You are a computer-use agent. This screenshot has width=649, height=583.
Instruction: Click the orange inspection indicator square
* * * * *
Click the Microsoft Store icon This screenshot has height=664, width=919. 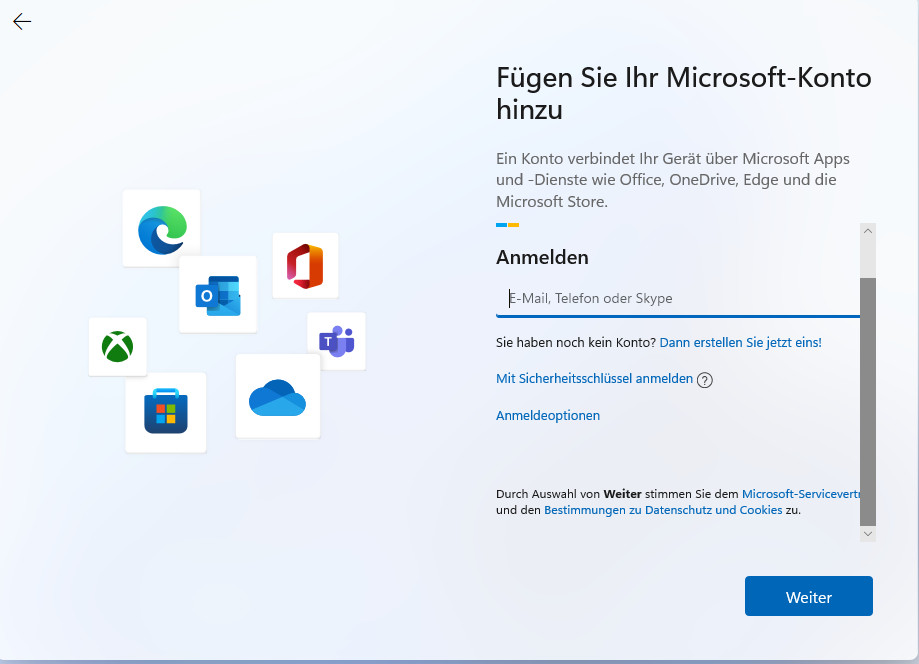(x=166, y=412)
* * * * *
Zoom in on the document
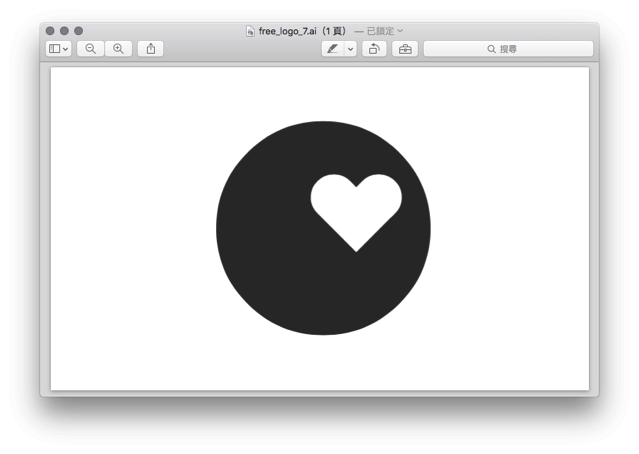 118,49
* * * * *
= Problem =
Going back over the entries above, copy word for word every line from the one that has "You are a computer-use" on through the one that has "Instruction: Click the".

= Written response =
You are a computer-use agent. This screenshot has width=649, height=583.
Instruction: Click the orange inspection indicator square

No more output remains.